The Saudi’s own alfalfa farms in western Arizona and along the Colorado River. The hay goes into a container and is shipped to dairies in Saudi Arabia.
I suggest the name Ozymandia.
They’d make more money by investing in Israeli desalinization plants and turning their country into the world’s largest date farm.
Will one of the PRIVATE Investors be SOROS? I hpe so and a MEGA Investor, Mega Partnered with Bu-BA Bill & Hillary, I Hope!
Do you realize how many billions of dollars' worth of military equipment we sold to Saudi Arabia, which went into the pockets of U.S. defense contractors such as Boeing?
Do you realize that during Desert Shield and Desert Storm, U.S. Air Force fighters flew out of Saudi Arabia air bases?
Do you realize that for the decade after Desert Storm, when we were enforcing the Iraqi Northern and Southern No Fly Zones, that the sorties were flown out of Saudi Arabia air bases?
Do you realize that Saudi Arabia warehouses pre-positioned equipment for the U.S. Military, including M1 tanks, ammunition, fuel, and supplies?
Do you realize that total foreign aid to Saudi Arabia in 2015 (the latest date with available figures,) was 237 thousand Dollars, not exactly budget busting?
One can make a tidy living proposing mega-projects.
They don’t have to actually amount to anything, just spend a few years doing research and making impressive-looking proposals to impressionable friends & clients of the patron.
A $500B mega-project? Well, if you find super-rich movers & shakers interested in such a thing, you can talk them into spending 1% of 0.1% of that total cost - a mere trifle of $5M for such big plans - to spend a year working out the high-level details. You keep busy studying an interesting project and making applause-eliciting presentations, probably enough to keep discussion & money coming for another 5-10 years.
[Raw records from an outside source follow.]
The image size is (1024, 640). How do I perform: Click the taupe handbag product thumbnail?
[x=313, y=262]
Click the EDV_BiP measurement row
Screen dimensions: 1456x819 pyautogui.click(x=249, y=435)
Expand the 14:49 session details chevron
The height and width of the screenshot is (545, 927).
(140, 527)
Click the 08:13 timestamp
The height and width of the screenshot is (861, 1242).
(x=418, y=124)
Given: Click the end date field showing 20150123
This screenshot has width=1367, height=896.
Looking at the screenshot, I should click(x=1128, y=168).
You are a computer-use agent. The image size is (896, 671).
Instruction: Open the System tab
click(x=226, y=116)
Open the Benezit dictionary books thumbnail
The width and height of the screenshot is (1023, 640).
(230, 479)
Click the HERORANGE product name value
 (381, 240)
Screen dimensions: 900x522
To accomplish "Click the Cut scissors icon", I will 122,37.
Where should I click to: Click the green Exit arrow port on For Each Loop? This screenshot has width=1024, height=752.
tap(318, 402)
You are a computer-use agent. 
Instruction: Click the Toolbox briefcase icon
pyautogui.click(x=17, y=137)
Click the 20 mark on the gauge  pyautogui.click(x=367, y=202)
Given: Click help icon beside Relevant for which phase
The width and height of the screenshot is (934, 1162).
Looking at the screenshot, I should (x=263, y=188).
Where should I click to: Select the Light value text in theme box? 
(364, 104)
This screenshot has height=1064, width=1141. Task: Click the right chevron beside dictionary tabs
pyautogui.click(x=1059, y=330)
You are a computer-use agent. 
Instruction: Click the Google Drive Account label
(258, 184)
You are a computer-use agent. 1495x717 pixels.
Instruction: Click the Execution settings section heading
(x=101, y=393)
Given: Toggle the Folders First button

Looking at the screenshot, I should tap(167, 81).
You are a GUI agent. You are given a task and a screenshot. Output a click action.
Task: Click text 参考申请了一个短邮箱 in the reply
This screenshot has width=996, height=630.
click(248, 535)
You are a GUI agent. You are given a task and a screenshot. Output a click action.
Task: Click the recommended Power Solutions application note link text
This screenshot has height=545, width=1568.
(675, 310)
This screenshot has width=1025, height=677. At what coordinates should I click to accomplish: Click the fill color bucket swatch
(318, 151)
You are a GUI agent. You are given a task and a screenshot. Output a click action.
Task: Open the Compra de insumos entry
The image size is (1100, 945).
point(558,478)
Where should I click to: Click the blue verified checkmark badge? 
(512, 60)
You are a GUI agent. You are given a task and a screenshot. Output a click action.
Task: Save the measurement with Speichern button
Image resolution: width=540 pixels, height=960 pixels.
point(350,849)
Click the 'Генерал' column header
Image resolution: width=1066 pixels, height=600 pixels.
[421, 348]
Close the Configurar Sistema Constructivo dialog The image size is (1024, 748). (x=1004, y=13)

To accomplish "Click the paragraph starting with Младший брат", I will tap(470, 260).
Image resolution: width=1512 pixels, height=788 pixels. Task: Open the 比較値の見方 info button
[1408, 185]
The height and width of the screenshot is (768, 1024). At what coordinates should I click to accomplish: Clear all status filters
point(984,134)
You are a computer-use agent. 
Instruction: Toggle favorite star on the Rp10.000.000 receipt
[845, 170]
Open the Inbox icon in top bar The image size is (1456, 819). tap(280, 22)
For this one, the land is practically free (he11, we’re talking an area that doesn’t even bother delineating national boundaries on maps), solar power is a given (bright constant sun, on-site energy independence, major current fad, inherent shade a bonus), air- and sea-ports aren’t a big issue, and lots of potential investors with so much money they don’t know what to do with it. Get in some skilled self-righteous city planners dazzled by the prospect of playing God (or SimCity) with a mega-metropolis, start laying out basic infrastructure, and by the time the project collapses you & your dozen staff have made enough for a very comfortable retirement.
that’s not an alfalfa field ...
Good translation.
“The Saudis own alfalfa farms in western Arizona and along the Colorado River. The hay goes into a container and is shipped to dairies in Saudi Arabia.”
stupid is as stupid does ...
1. the cost to ship a bale of alfalfa or hay that far is orders of magnitude more than the value of said alfalfa or hay. back during the hay shortage of in Texas a few years ago, i asked some farmer friends of mine if they could ship their surplus hay to Texas and make a killing because hay prices were multiple times higher at the time in Texas than in Colorado, and they told me that even by rail for such a short distance that the transportation costs would be overwhelming and eat up any possible profit.
2. it would be far cheaper for the Saudis to maintain their dairy herds in the U.S. and ship the milk to their country.
Great, we can send all the Muslim refugees in Europe there.